BEGIN

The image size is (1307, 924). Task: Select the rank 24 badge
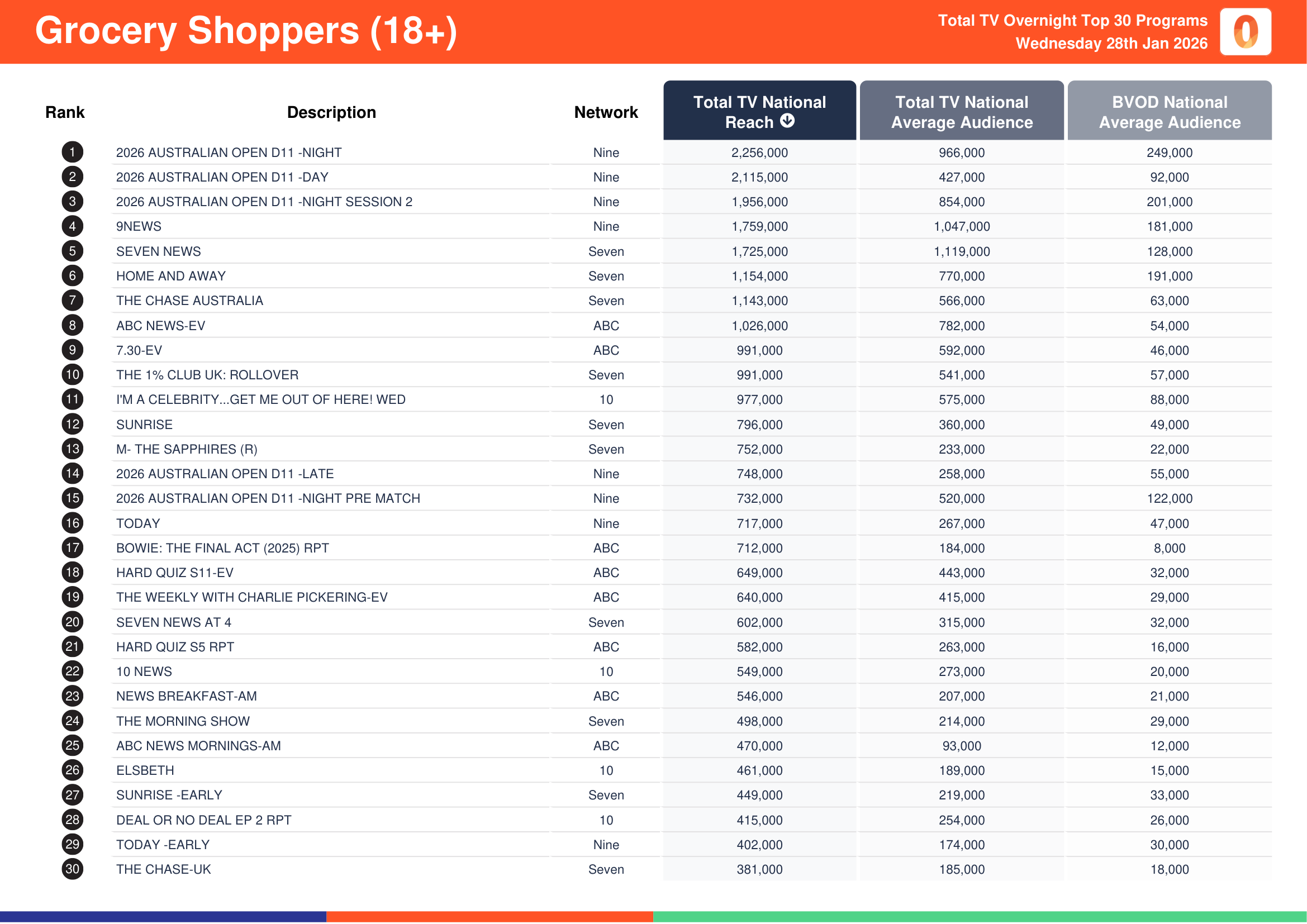(72, 720)
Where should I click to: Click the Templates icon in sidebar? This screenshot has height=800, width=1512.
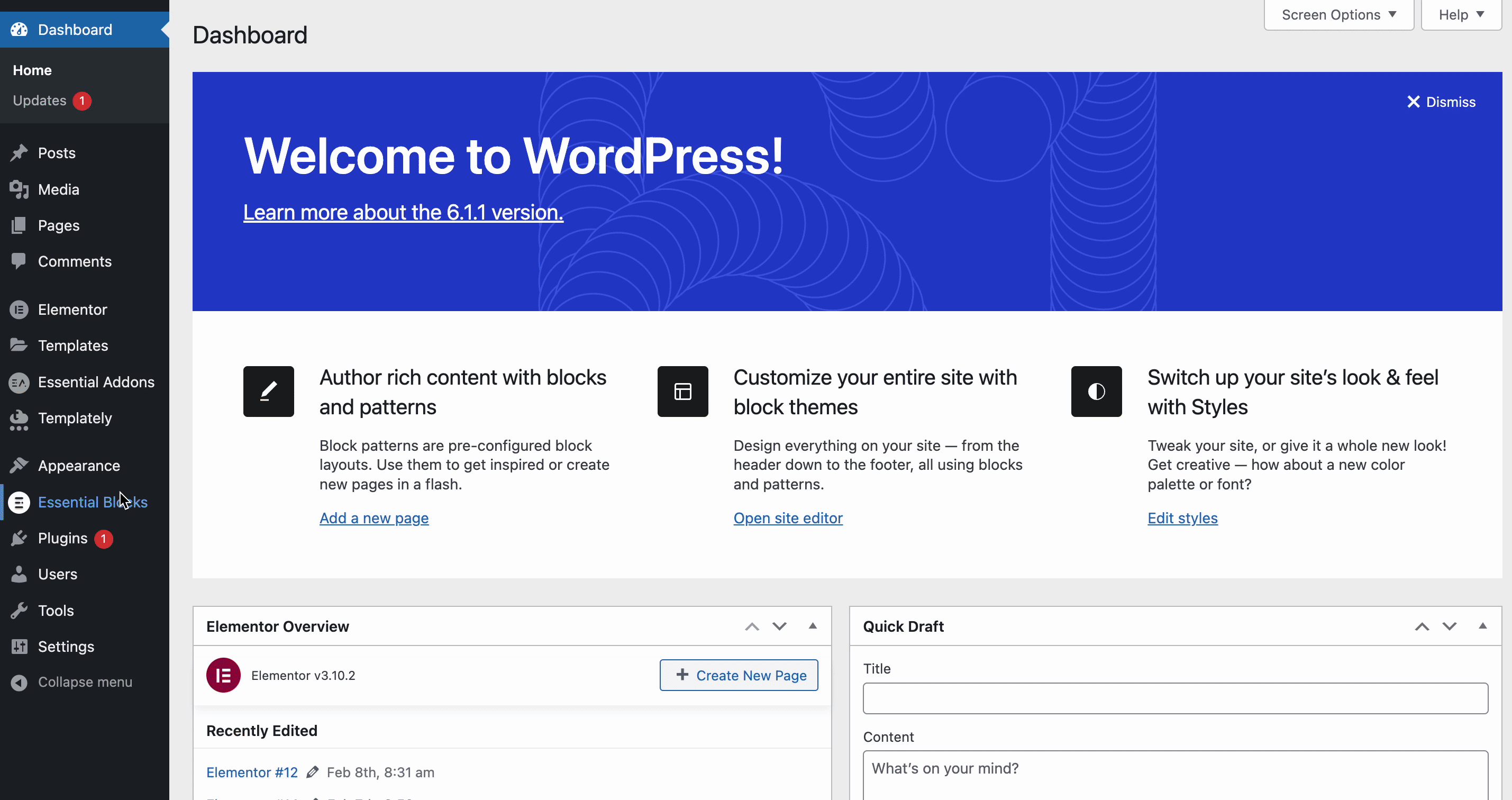pos(19,345)
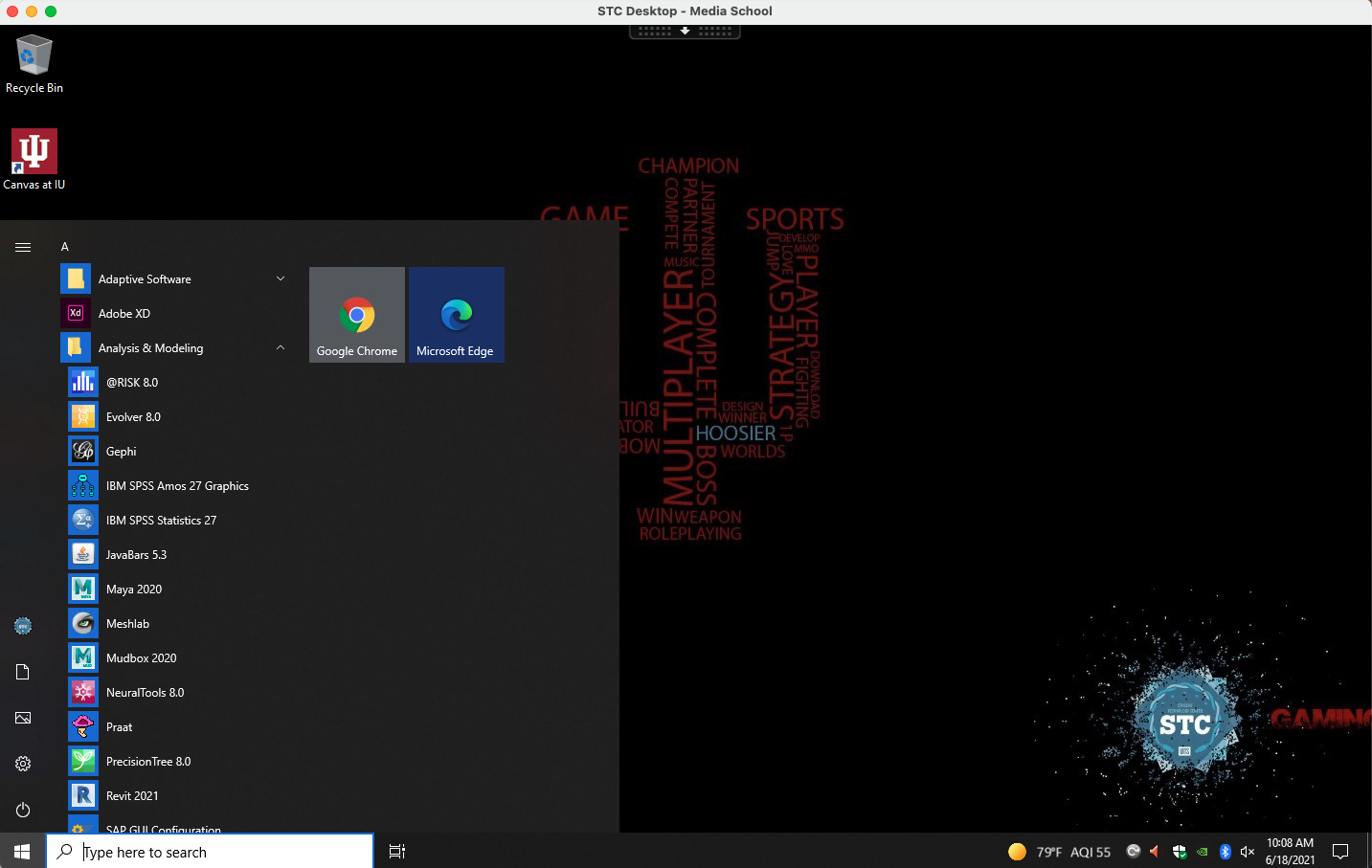Open IBM SPSS Statistics 27

click(x=161, y=521)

END

**PROBLEM TO WORK ON**. Nothing but the pictures is to be left out; the rest of the listing should be copied exactly.

**SOLUTION TO THIS TASK**.
The image size is (1307, 924). Task: Select the rank 24 badge
(72, 720)
Where should I click to: Click the Templates icon in sidebar? This screenshot has height=800, width=1512.
pos(19,345)
Open IBM SPSS Statistics 27

click(x=161, y=521)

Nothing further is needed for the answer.